OSHA Clarifies Its Safety Incentive Programs & Post-Accident Drug Testing Standards
Posted November 15, 2018

On October 11, 2018, OSHA issued a memorandum stating that “The purpose of this memorandum is to clarify the Department’s position that 29 C.F.R. § 1904.35(b)(1)(iv) does not prohibit workplace safety incentive programs or post-incident drug testing.” Recall that in May 2016, under the Obama administration, OSHA published a final rule that, among other things, prohibited “employers from retaliating against employees for reporting work-related injuries or illnesses” and restricted post-accident drug testing. That former non-employer friendly interpretive guidance is out. “To the extent any other OSHA interpretive documents could be construed as inconsistent with the interpretive position articulated here, this memorandum supersedes them.” OSHA’s current position is much more employer friendly. In fact, OSHA states that it “believes that many employers who implement safety incentive programs and/or conduct post-incident drug testing do so to promote workplace safety and health.” OSHA will allow such programs where there is “evidence that the employer consistently enforces legitimate work rules (whether or not an injury or illness is reported) would demonstrate that the employer is serious about creating a culture of safety, not just the appearance of reducing rates.” Violations will be found, however, if “Action taken under a safety incentive program or post-incident drug testing policy … the employer took the action to penalize an employee for reporting a work-related injury or illness rather than for the legitimate purpose of promoting workplace safety and health.”

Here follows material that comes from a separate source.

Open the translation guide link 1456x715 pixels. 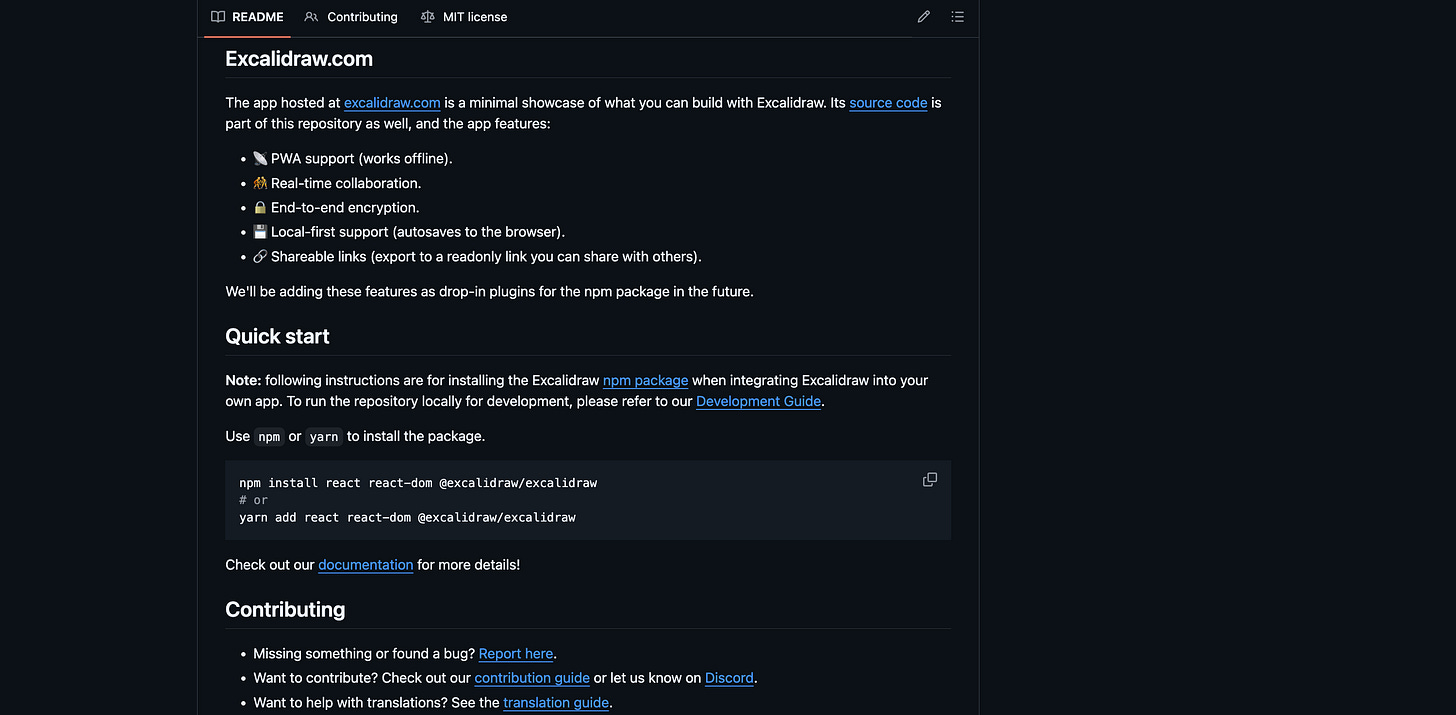(555, 702)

Specifically, with regard to safety incentive programs, the clarifying memo provides, “One type of incentive program rewards workers for reporting near-misses or hazards, and encourages involvement in a safety and health management system. Positive action taken under this type of program is always permissible under § 1904.35(b)(1)(iv). Another type of incentive program is rate-based and focuses on reducing the number of reported injuries and illnesses. This type of program typically rewards employees with a prize or bonus at the end of an injury-free month or evaluates managers based on their work unit’s lack of injuries. Rate-based incentive programs are also permissible under § 1904.35(b)(1)(iv) as long as they are not implemented in a manner that discourages reporting.” OSHA cautions: “A statement that employees are encouraged to report and will not face retaliation for reporting may not, by itself, be adequate to ensure that employees actually feel free to report, particularly when the consequence for reporting will be a lost opportunity to receive a substantial reward.” OSHA notes that employers should take additional steps to avoid any inadvertent deterrent effect of a rate-based incentive program by implementing additional protective measures such as:

  • An incentive program that rewards employees for identifying unsafe conditions in the workplace.
  • A training program for all employees to reinforce reporting rights and responsibilities and emphasizes the employer’s non-retaliation policy.
  • A mechanism for accurately evaluating employees’ willingness to report injuries and illnesses.

For post-accident drug testing, OSHA now advises, that examples of permissible drug testing include:

  • Random drug testing.
  • Drug testing unrelated to the reporting of a work-related injury or illness.
  • Drug testing under a state workers’ compensation law.
  • Drug testing under other federal law, such as a U.S. Department of Transportation rule.
  • Drug testing to evaluate the root cause of a workplace incident that harmed or could have harmed employees. If the employer chooses to use drug testing to investigate the incident, the employer should test all employees whose conduct could have contributed to the incident, not just employees who reported injuries.